WILLIAMSTOWN, Mass. — All the hard work of the Mount Greylock Regional School District Building Committee paid off on Wednesday.
"Now," in the words of the district's superintendent, "the real work begins."
The Massachusetts School Building Authority on Wednesday voted unanimously to invite Mount Greylock into the authority's eligibility period for major renovation for new construction of the 53-year-old junior/senior high school.
Superintendent Rose Ellis, School Committee Chairwoman Carolyn Greene and Building Committee co-Chairwoman Paula Consolini attended the MSBA Board of Directors meeting in anticipation of a vote on Mount Greylock's latest statement of interest.
The trio was pleasantly surprised to be joined by state Rep. Gailanne Cariddi, D-North Adams.
"That was wonderful," Ellis said in a telephone interview while riding back to the Berkshires on the Mass Pike. "She's been extremely important."
After the board meeting, Ellis, Greene and Consolini celebrated in Cariddi's Boston office.
"She was very gracious," Ellis said. "We hung out a little bit and talked about what it means to the community."
What it means for the Building Committee is a whole new workload.
The 270-day eligibility period requires districts to complete a series of tasks that lead up to a vote in each of the district's towns (Williamstown and Lanesborough, in the case of Mount Greylock), authorizing the expense of a feasibility study.
Ellis said after the district receives written notification of Wednesday's vote, the School Committee will be contacted by the MSBA about how to proceed through the process.
She said the committee is tentatively targetting spring's annual town meetings for the vote to authorize a feasability study.

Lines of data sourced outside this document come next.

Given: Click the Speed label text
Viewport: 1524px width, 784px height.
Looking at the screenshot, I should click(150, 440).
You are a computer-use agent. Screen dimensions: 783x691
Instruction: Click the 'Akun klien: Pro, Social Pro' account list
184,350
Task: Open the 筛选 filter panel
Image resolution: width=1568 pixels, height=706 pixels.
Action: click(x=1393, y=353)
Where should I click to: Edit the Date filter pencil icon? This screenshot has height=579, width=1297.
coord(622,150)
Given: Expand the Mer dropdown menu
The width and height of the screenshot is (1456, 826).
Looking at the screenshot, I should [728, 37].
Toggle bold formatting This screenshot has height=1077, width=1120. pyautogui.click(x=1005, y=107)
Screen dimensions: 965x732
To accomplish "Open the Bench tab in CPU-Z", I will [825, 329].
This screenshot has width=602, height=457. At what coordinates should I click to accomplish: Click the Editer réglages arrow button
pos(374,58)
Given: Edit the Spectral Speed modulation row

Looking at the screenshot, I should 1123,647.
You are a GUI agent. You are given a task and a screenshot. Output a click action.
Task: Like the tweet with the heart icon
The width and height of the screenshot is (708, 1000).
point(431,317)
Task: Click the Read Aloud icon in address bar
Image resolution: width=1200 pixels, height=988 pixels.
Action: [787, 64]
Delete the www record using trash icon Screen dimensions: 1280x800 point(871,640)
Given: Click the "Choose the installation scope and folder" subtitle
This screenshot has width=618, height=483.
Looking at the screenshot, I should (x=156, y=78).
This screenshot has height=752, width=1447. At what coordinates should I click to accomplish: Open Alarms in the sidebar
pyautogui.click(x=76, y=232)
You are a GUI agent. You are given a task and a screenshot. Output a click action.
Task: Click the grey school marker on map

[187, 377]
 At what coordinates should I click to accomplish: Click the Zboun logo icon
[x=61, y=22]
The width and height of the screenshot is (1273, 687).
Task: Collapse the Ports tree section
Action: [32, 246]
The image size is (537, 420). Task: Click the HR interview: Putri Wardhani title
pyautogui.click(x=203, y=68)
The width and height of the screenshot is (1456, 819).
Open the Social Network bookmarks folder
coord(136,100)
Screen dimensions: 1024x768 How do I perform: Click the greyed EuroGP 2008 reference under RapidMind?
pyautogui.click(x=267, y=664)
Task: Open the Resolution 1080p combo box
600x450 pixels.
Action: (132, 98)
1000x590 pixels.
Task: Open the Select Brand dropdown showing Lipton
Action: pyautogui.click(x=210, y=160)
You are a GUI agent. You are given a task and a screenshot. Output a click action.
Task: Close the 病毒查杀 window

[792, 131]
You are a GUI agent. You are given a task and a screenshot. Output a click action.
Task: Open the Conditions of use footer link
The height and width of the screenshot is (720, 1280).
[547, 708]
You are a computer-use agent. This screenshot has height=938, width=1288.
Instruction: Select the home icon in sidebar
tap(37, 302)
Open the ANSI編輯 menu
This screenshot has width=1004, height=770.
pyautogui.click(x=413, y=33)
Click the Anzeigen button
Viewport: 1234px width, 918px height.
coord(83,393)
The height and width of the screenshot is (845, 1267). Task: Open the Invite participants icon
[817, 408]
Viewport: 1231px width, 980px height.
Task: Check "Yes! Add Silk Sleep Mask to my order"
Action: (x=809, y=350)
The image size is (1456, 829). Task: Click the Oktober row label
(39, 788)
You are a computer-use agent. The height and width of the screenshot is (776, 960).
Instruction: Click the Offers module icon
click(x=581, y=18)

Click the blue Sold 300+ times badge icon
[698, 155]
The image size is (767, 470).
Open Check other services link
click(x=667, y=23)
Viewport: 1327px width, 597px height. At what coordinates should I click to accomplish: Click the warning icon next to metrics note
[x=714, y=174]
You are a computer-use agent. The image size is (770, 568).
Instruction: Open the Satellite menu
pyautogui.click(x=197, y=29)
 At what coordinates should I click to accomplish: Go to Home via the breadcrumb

"The eligibility period is a required nine months, but we're anticipating doing it sooner," Ellis said. "We have a sense of urgency around this project given the serious concerns about the building."
Mount Greylock has been sending the authority SOIs, as they are known, for six years.
Last fall, the district was encouraged by a visit from the MSBA's executive director. Jack McCarthy took a tour of the school and, without making any commitments, told a packed house in the school's meeting room that he appreciated the facility's serious deficiencies.
The district's case likely was strengthened last month, when it needed to close for a day and a half because a sudden heat wave caused excessive moisture to accumulate on the school's floors, creating an unsafe condition for students.
The MSBA funds a portion of school renovation and construction projects with money generated by the commonwealth's sales tax; the district likely would bond the remainder of the project if and when it gets to that point.
Although many in town believe that the best solution for Mount Greylock is to tear it down and build a new school, the renovation/construction question would be answered through the feasibility study.